La seule certitude sur ce contrat, c'est qu'il sera « plus souple pour les entreprises ». « La méthode que choisira le chef de l'Etat pour impulser des réformes sera déterminante », a prévenu la CFDT, qui a été, avec les autres syndicats, à la pointe du combat contre le contrat premières embauches, qui pourrait inspirer le nouveau CDI.

Dès début mai, son secrétaire général, François Chérèque, mettait en garde l'UMP contre toute tentative d'« instrumentalisation » du syndicat, à qui le conseiller politique de Nicolas Sarkozy, François Fillon, proposait de constituer un « pôle réformiste ». « Je préviens M. Fillon : s'ils utilisent la méthode du CPE, il y aura des mouvements sociaux dès la rentrée prochaine », a-t-il martelé.

6 Déduire les intérêts des emprunts immobiliers

Pour augmenter le nombre de propriétaires, ces derniers pourront déduire de leurs impôts les intérêts des emprunts immobiliers souscrits, privilège réservé depuis quelques années aux seuls propriétaires bailleurs.

Un crédit d'impôt est aussi envisagé pour les quelque 50 % de Français non imposables. Toujours est-il que le coût d'une telle mesure est estimé à deux milliards d'euros par an par l'Institut de l'entreprise, une structure de réflexion qui regroupe 120 grandes entreprises françaises.

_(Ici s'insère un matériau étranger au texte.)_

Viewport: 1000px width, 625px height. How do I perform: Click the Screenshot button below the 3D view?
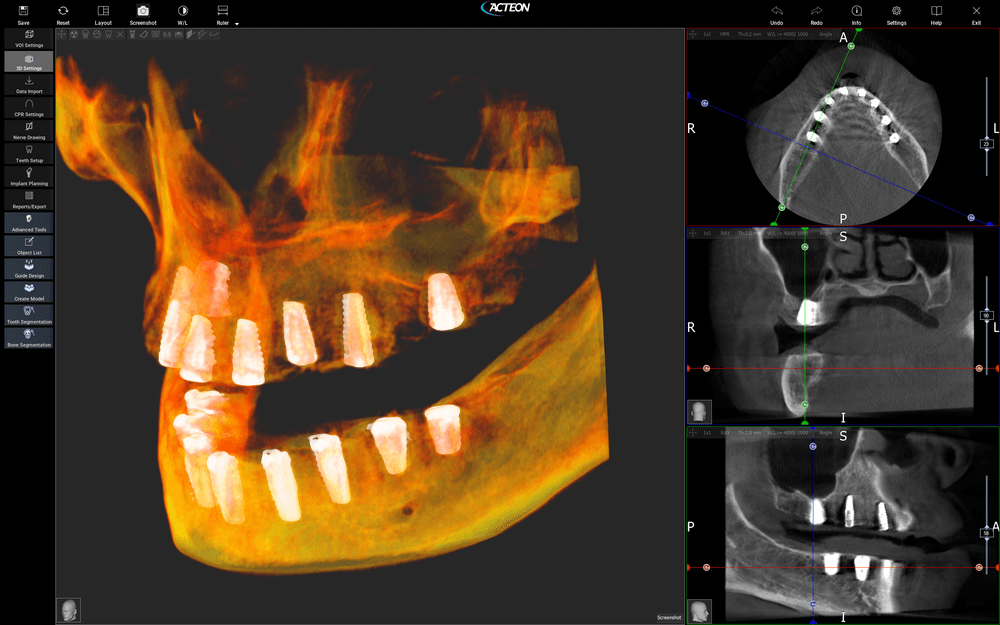pos(669,617)
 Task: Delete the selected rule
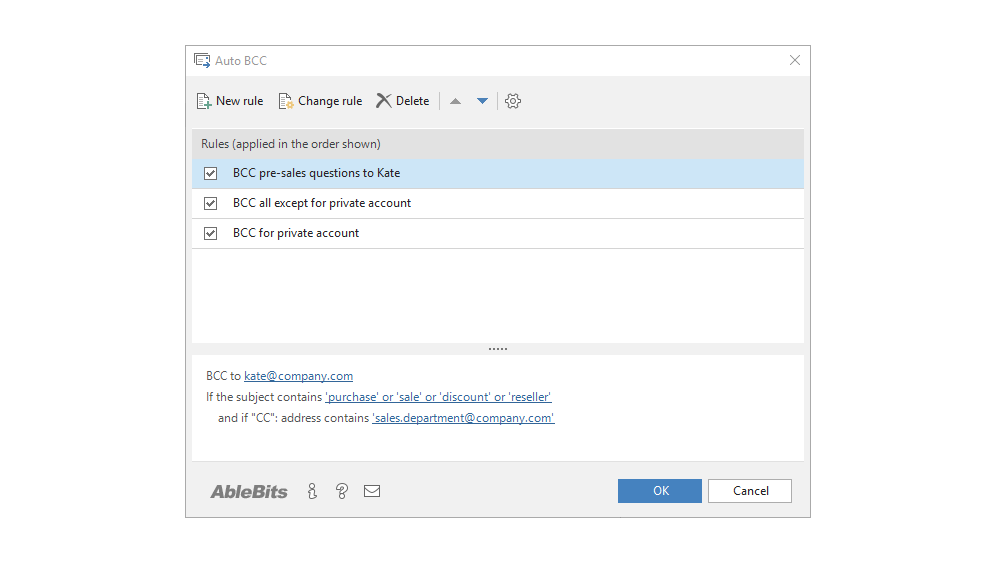(402, 101)
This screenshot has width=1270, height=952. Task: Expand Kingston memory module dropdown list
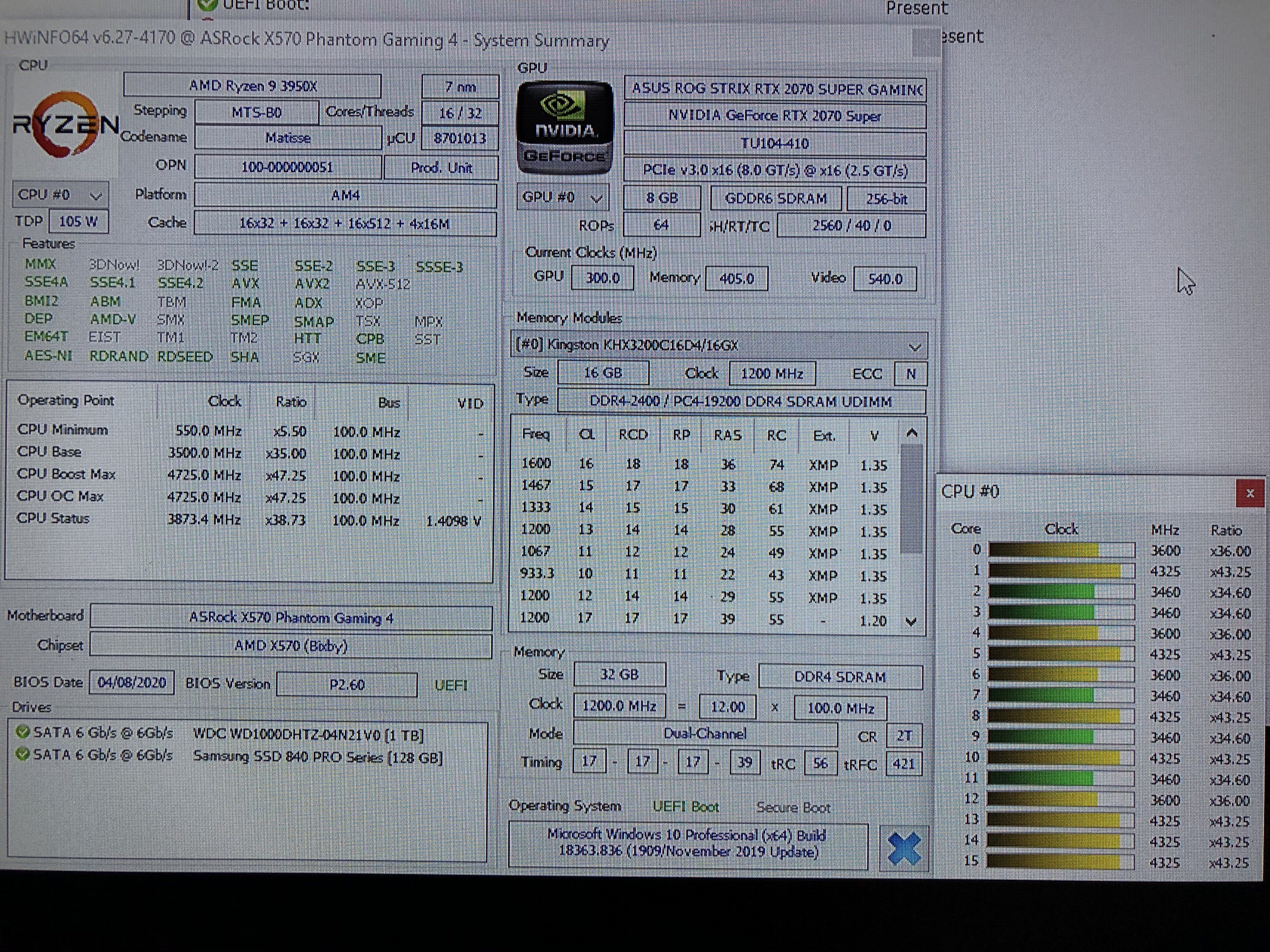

7 S'attaquer au dossier des retraites

Finis les régimes spéciaux (EDF-GDF, SNCF...). En contrepartie, les petites retraites augmenteront de 25 %. Reste à savoir comment sera abordé le financement des autres retraites, dont la difficulté ne tardera pas à se faire sentir.

8 Contrôler les dépenses de l'assurance-maladie

Le remède de cheval pourrait venir plus tôt que prévu. Le dérapage des dépenses est tel que le comité d'alerte de l'assurance-maladie pourrait contraindre le nouveau gouvernement à de nouveaux déremboursements.

Des « franchises » annuelles viendront bientôt s'y ajouter, c'est-à-dire des sommes que les patients devront payer avant de pouvoir prétendre à un remboursement, et qui évolueront chaque année en fonction des finances du régime.

9 Saisir au vol le dossier Airbus

Après avoir critiqué l'intervention insuffisante de l'Etat dans ce dossier, et le traitement injuste des sites français par rapport aux allemands, Nicolas Sarkozy hérite de la patate chaude. Il pourrait débarquer le patron Louis Gallois pour mettre un de ses hommes à la place.

Environnement Le « grand ministère du développement durable » aura la tâche de mettre au point une fiscalité du pollueur-payeur « afin de porter la fiscalité environnementale de 2,3 à 5 % du PIB d'ici à 2012 ». Il est aussi question de « rediscuter des OGM ».